** Start Data excerpts **

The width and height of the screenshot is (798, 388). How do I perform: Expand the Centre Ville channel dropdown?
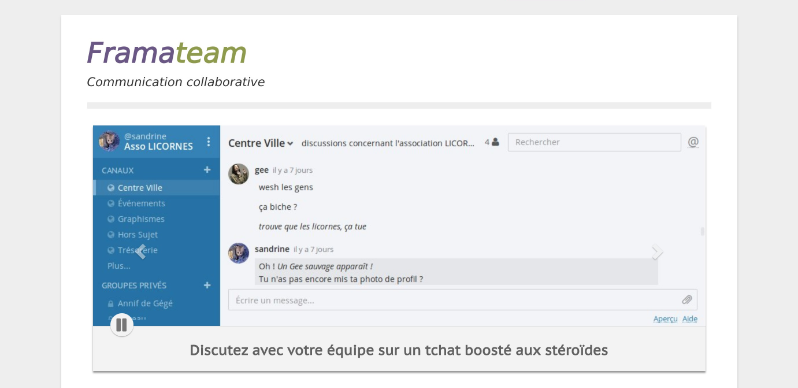[261, 143]
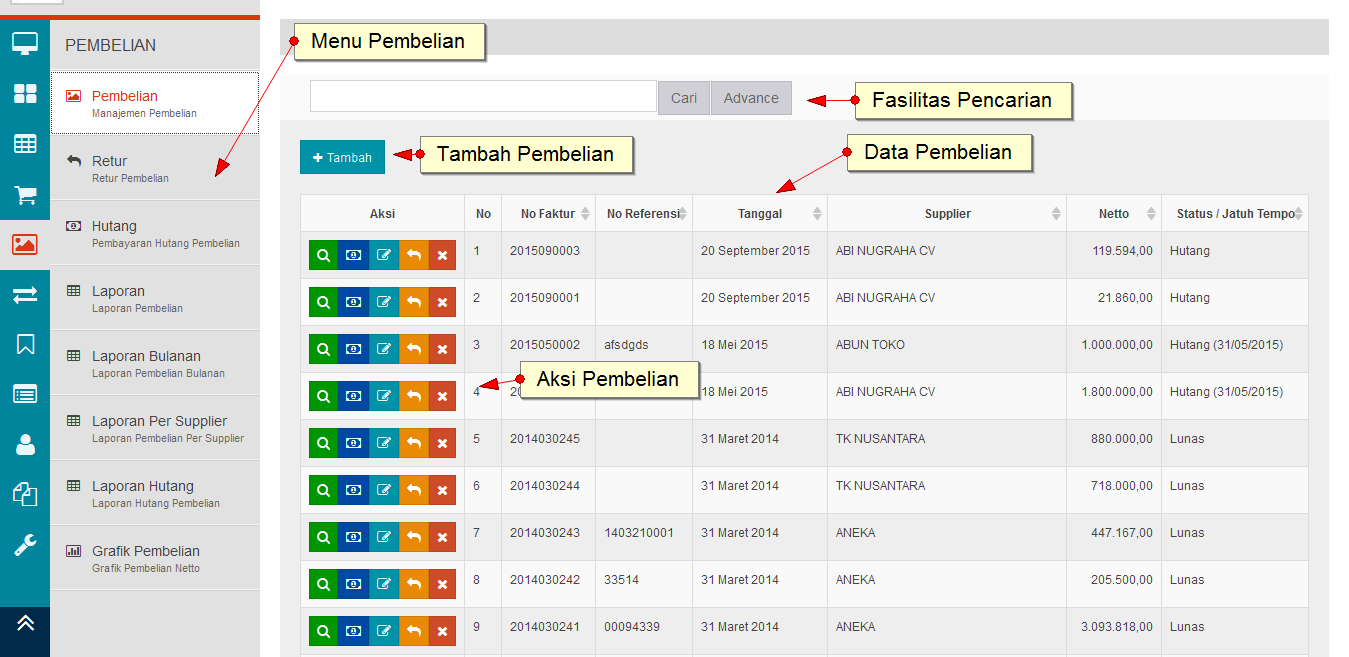Click the monitor icon in left sidebar
The width and height of the screenshot is (1349, 657).
pyautogui.click(x=25, y=44)
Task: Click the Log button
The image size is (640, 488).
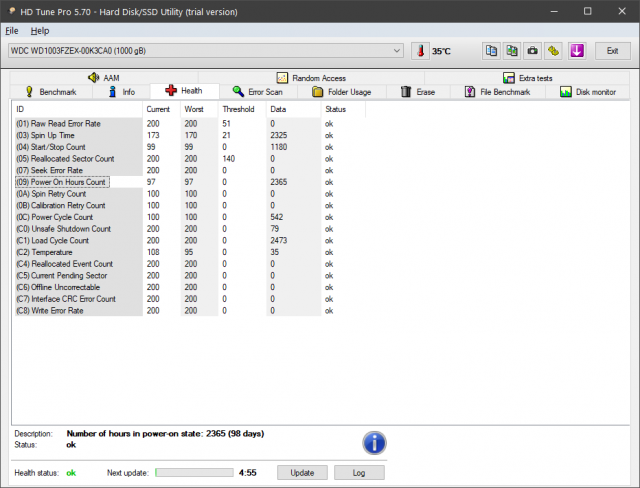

** End Data excerpts **

## Task description
Can you copy all the material above word for word, leaving out the pictures?

## Complete answer
The width and height of the screenshot is (798, 388). How do I perform: Expand the Centre Ville channel dropdown?
[261, 143]
Click the monitor icon in left sidebar
The width and height of the screenshot is (1349, 657).
pyautogui.click(x=25, y=44)
Task: Click the Log button
The image size is (640, 488).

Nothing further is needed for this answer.